START QUOTED PASSAGE
Ask questions that feature the grammar focus. If your questioning is over the grammar focus, then students will really pay attention to that grammar, in context, without any explicit instruction to do so. And, if you can get comfortable doing this, if you ask questions that allow students to substitute one correct grammatical word for the other, students get a chance to practice using that new grammar feature. For example, if I want to feature the accusative case (the direct object in Latin has a special form), I can ask a question like, "Who punched Justin Bieber? Oh, that's right, Billy punched Justin Bieber. Whom else did Billy punch?" which lets students create their own line of assaults on Billy's behalf that will lead to many, many accusatives. They might not use the accusative right when they suggest the word, but when I repeat it in context, I will use the correct form, and they'll get used to it.
The step from scripted to unscripted stories can feel really huge. It feels like you're giving up all control, and I'll admit that I can be a bit of a control freak, especially in a classroom, because it's mine, my class, my lesson, my precious.
But all the control is not lost--it's just refocused and much more subtle. Students feel like they're directing the story--it's theirs--but really, once you get good at asking stories, you are the director. They do get to make many decisions, but think of it as more of an ad-lib exercise: you give them a setting and a challenge, and they work within those confines to make the story amazing.
Some steps to help you ask stories in your own classroom:
Keep vocabulary and grammar focuses visible. This is something I brought into my classes mostly because I myself am a visual learner and if I can't see something, I can't remember it as easily. I like to draw, so I draw most of my own visuals (it feels more personal both to myself and to my students), but if you don't, or you're afraid your stick figures end up looking more like trees or ocean views, you can find representative art on the internet pretty easily. Even just a list of words and meanings can help--the goal here is that you have something to use as a quick reference when you are trying to remember what you should be incorporating into the story next. Students often automatically use the list as well, and, since they are quick to pick up on the game, incorporate the words and phrases you need them to use themselves.
Stay in the moment. There are two points here. One is that you need to stay consistent--if you have already established as a class that the frog is small, you can't let another student change the frog and make it big. If you allow students to change the story once things have been established, it becomes very confusing for your students. Don't forget, they are all doing this in a language that they don't yet know, and changing the story around just means that they have heard two different and conflicting sentences--and that they don't know which one to agree with. The second point is that staying in the moment allows some amazing storytelling to happen in your class. If your class has a concept going and they're excited about it, try to keep that concept going as long as you can. I once had a class that really loved to feature one student in particular in its stories. This student appeared in almost every story, and eventually the class strung all the stories together into one semester-long epic story. We then illustrated it as a class, and I made a copy of our novella for every student. This sort of thing really sticks with students--only a couple of months ago, one of my students from that class (five years ago) told me that he had found it again. He kept it for the same reason I've kept it--the story itself is fun, but the memory of making the story is even better.
END QUOTED PASSAGE
START GIVEN INFORMATION
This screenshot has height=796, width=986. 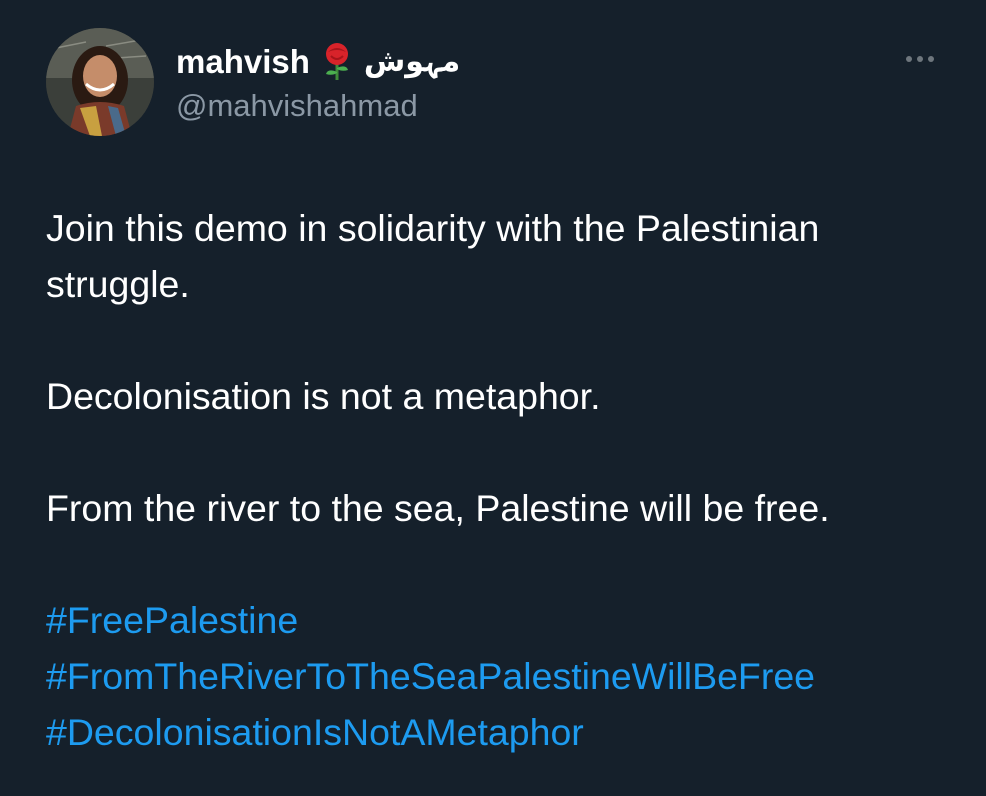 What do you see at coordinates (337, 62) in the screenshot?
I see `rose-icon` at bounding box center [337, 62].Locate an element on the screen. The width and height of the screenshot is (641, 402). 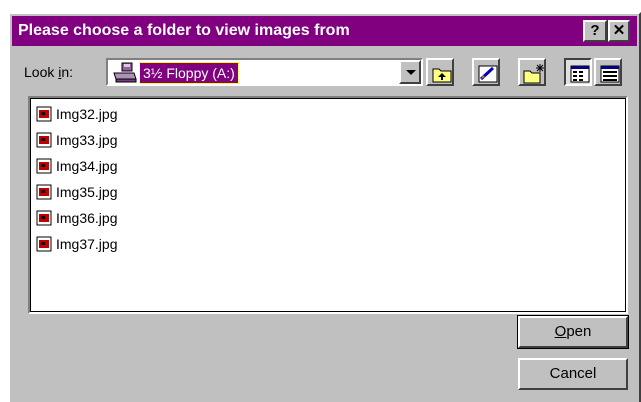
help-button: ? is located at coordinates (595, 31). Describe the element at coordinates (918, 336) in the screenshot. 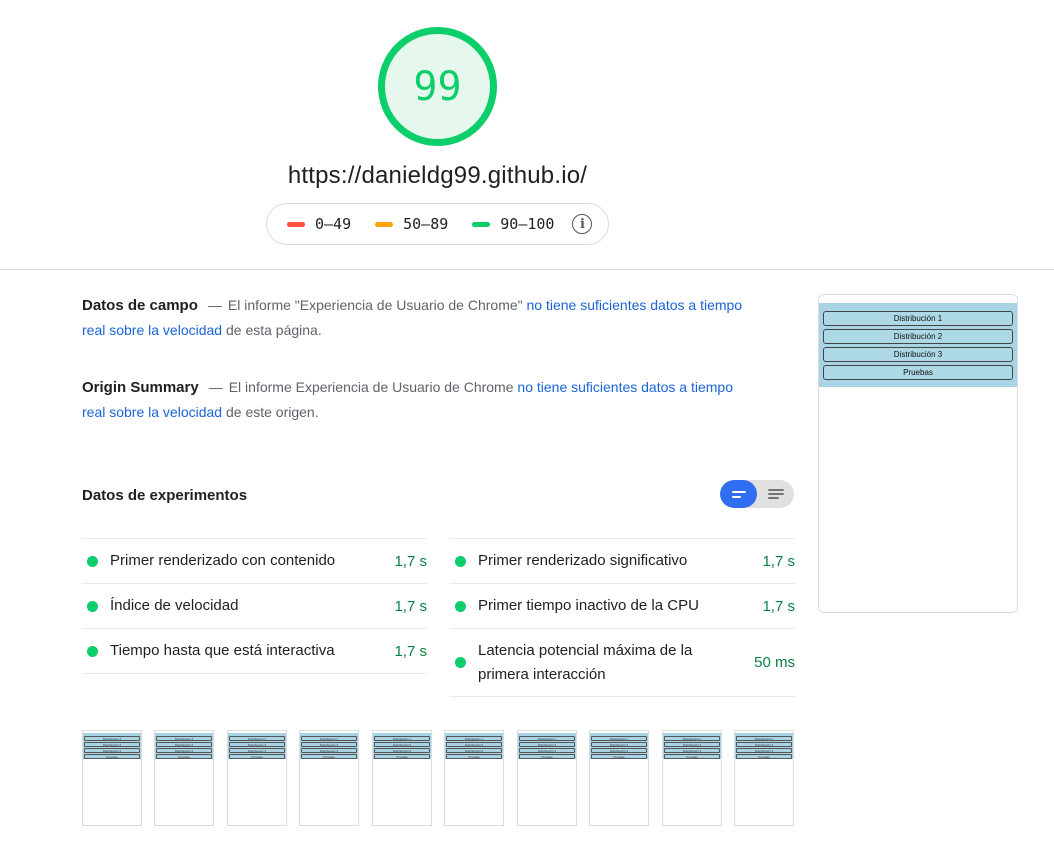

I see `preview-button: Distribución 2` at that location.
END GIVEN INFORMATION
* **TASK STATEMENT**
Could you copy the passage on asking stories in class from "The step from" up to and including "the story amazing.", renaming "control" to "authority" wherever it appears? This data was taken from a different source than the passage on asking stories in class.

* **RESPONSE TO THIS EXERCISE**
The step from scripted to unscripted stories can feel really huge. It feels like you're giving up all authority, and I'll admit that I can be a bit of a authority freak, especially in a classroom, because it's mine, my class, my lesson, my precious.
But all the authority is not lost--it's just refocused and much more subtle. Students feel like they're directing the story--it's theirs--but really, once you get good at asking stories, you are the director. They do get to make many decisions, but think of it as more of an ad-lib exercise: you give them a setting and a challenge, and they work within those confines to make the story amazing.